La mediación penal se ha implantado en España principalmente en materia de menores responsables, lo que se llama justicia restaurativa. Es una posibilidad para que la víctima se vea restaurada en sus derechos tras la comisión del delito; por un lado, porque la persona que ha cometido el delito le pediría perdón y, por otro lado, porque se facilita el proceso de responsabilidad civil derivada del delito. Pero la mediación penal no afecta en realidad más que al delito cometido (o a los delitos si son varios), y no tendría efectos sobre el conflicto civil; por lo tanto, no resolvería el ámbito de la mediación familiar.
En todo caso, no es una mala solución la mediación penal siempre que hubiera también una evaluación psicológica previa para estar seguros de que ambas partes están preparadas para llevar a cabo el proceso mediador y de esta manera podrían decidir de qué manera resarcir el daño producido.
Ante la pregunta de si es posible llevar a cabo de alguna manera una mediación en un supuesto de violencia de género, quedaría la posibilidad de llevar esta a cabo mediante “caucus” o reuniones individuales de la persona mediadora con cada una de las partes, a fin de resolver el conflicto y tomar acuerdos con estas por separado. Las reacciones han sido diversas y me gustaría compartirlas porque entiendo que plantear estas dudas no nos lleva a resolverlas, pero sí a avanzar en su solución, muchas veces creando nuevas preguntas que un día, espero, podamos contestar.

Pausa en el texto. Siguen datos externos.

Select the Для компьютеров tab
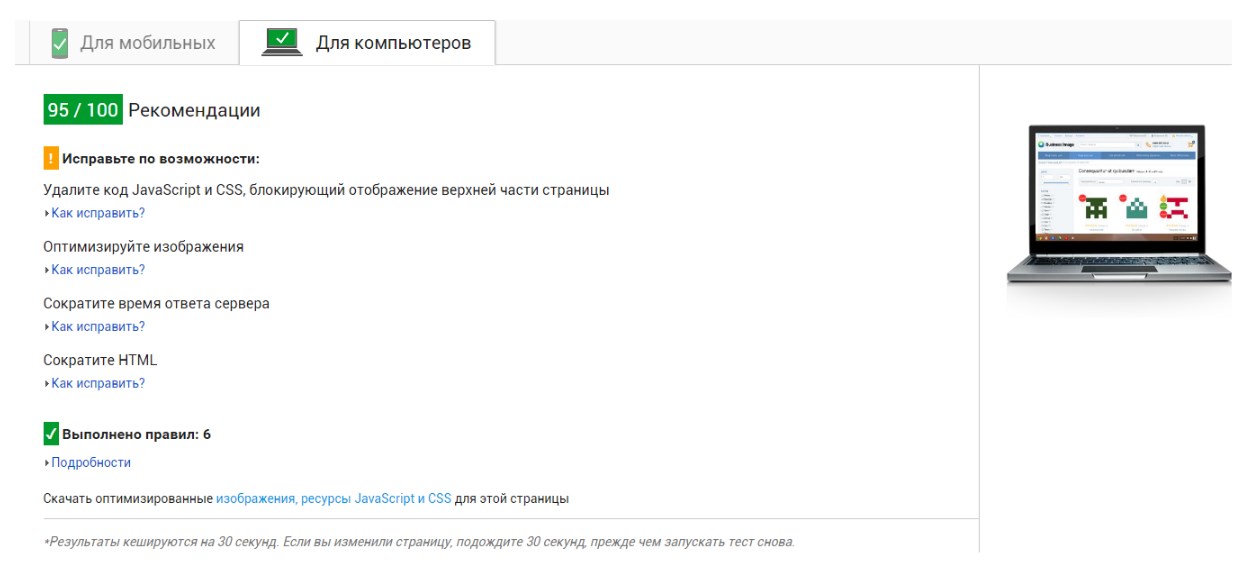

Algunas personas mediadoras han entendido que esto no podría llamarse mediación —no estás en medio de dos partes si no se reúnen— sino encuentros restaurativos. Además, consideran que para llevar esto a cabo el victimario debería reconocer el delito, estar arrepentido y tener voluntad de reparar el daño y la víctima tendría que estar preparada emocionalmente para afrontar el proceso. Otras personas hablan de negociación asistida y no mediación al no poder la persona medidora hacer de intermediaria en el encuentro de las partes, por no haber encuentro real. Otra respuesta con la que no podría estar más de acuerdo es: hay que tener mucho cuidado y muchísima experiencia. También alguien tiene en cuenta la distinción entre una conducta única de maltrato y un maltrato habitual, caso en que nunca llevaría a cabo una mediación.
Actualmente, tal y como está regulada la mediación y lo que dice la Ley, no es posible realizar ningún tipo de mediación entre personas que están involucradas en un proceso de violencia de género, doméstica o familiar. En el caso de que según las circunstancias se valorara la posibilidad de hacer mediaciones familiares, creo que deberían llevarse a cabo por personas muy cualificadas con formación no solo en mediación familiar sino en violencia de género, que pudieran hacer frente a cualquier vicisitud que pudiera darse en el proceso mediación. Incluso creo que sería necesario llevarse siempre a cabo en comediación, es decir, con la presencia de, al menos, dos personas mediadoras.